Before joining the IWM as a Permanent Fellow in 2017, Ivan Vejvoda was Senior Vice President for Programs at the German Marshall Fund (GMF) of the United States. From 2003 until 2010, he served as Executive Director of GMF’s Balkan Trust for Democracy, a project dedicated to strengthening democratic institutions in South-Eastern Europe. Vejvoda came to GMF in 2003 after distinguished service in the Serbian government as a senior advisor on foreign policy and European integration to Prime Ministers Zoran Djindjic and Zoran Zivkovic. Prior to that, he served as Executive Director of the Belgrade-based Fund for an Open Society from 1998 to 2002. During the mid-1990s, Vejvoda held various academic posts in the United States and the U.K., including at Smith College in Massachusetts and Macalester College in Minnesota, and the University of Sussex in England. Vejvoda was a key figure in the democratic opposition movement in Yugoslavia during the 1990s, and has published widely on the subjects of democratic transition, totalitarianism, and post-war reconstruction in the Balkans. Since 2005 he is a member of ERSTE Foundation’s Advisory Board. Furthermore, he is a member of the Serbian PEN Club and is a board member of U.S. social science journals Constellations and Philosophy and Social Criticism. Vejvoda has been awarded the French National Order of Merit in the rank of Officer and the Order of the Italian Star of Solidarity, second rank (Commendatore). He holds a diploma from the Institut d’Etudes Politiques de Paris and completed postgraduate studies in philosophy at Belgrade University. vejvoda@iwm.at
The Institute for Human Sciences / Institut für die Wissenschaften vom Menschen (IWM) is an independent institute for advanced study in the humanities and social sciences. Since its foundation in 1982, it has promoted intellectual exchange between East and West, between academia and society, and between a variety of disciplines and schools of thought. In this way, the IWM has become a vibrant center of intellectual life in Vienna.

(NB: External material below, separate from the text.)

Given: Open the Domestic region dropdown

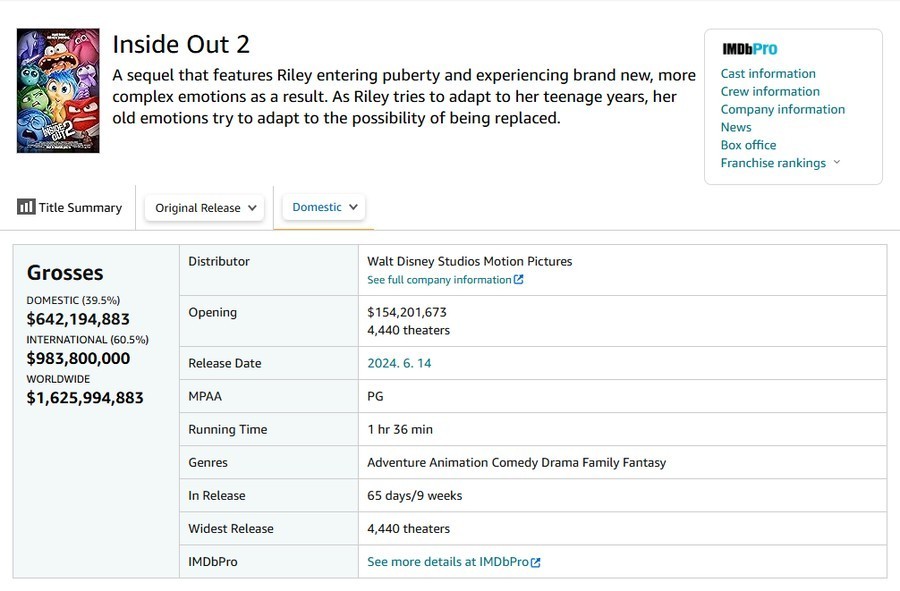Looking at the screenshot, I should coord(324,207).
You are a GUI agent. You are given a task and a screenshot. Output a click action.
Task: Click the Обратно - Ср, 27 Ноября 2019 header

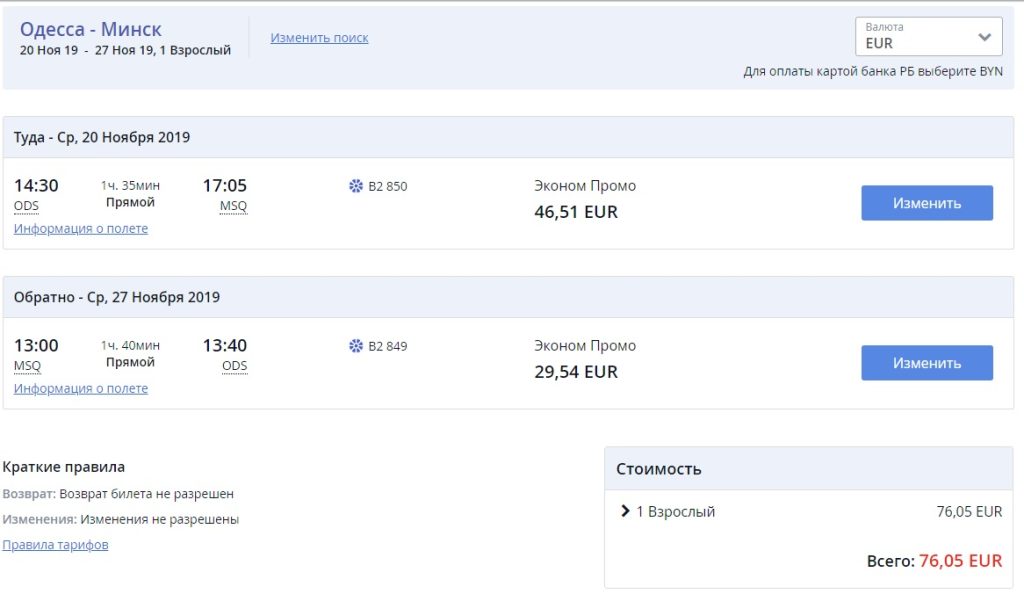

In the early days, the Institute primarily sought to reintegrate the ideas and experiences of Eastern Europe into Western debates following decades of isolation. This goal remains of crucial importance even more than 25 years after the fall of the Iron Curtain, as old and new boundaries between East and West continue to shape beliefs, attitudes and institutions. Under Shalini Randeria, who took over as IWM Rector in 2015, the Institute is now expanding its geographical purview to include not only Central and Eastern Europe and North America, but also Asia and the Global South.
Looking beyond the confines of the academic world, the Institute is committed to broaching new and often contested topics of societal relevance, thus contributing to debates on a wide range of political, social, economic, and cultural issues. Accordingly, research at the IWM is closely related to the challenges confronting decision-makers and society at large. As a result, the Institute’s work has an intellectual as well as a practical dimension: Research activities are designed to provide an impetus for policy-oriented programs and vice versa.
The IWM is an open community of scholars that consists of Permanent Fellows, Visiting Fellows and Junior Visiting Fellows. It hosts about 100 fellows and guests every year, including academics as well as journalists and translators from all over the world. They work on projects of their own choice within the Institute’s research focuses.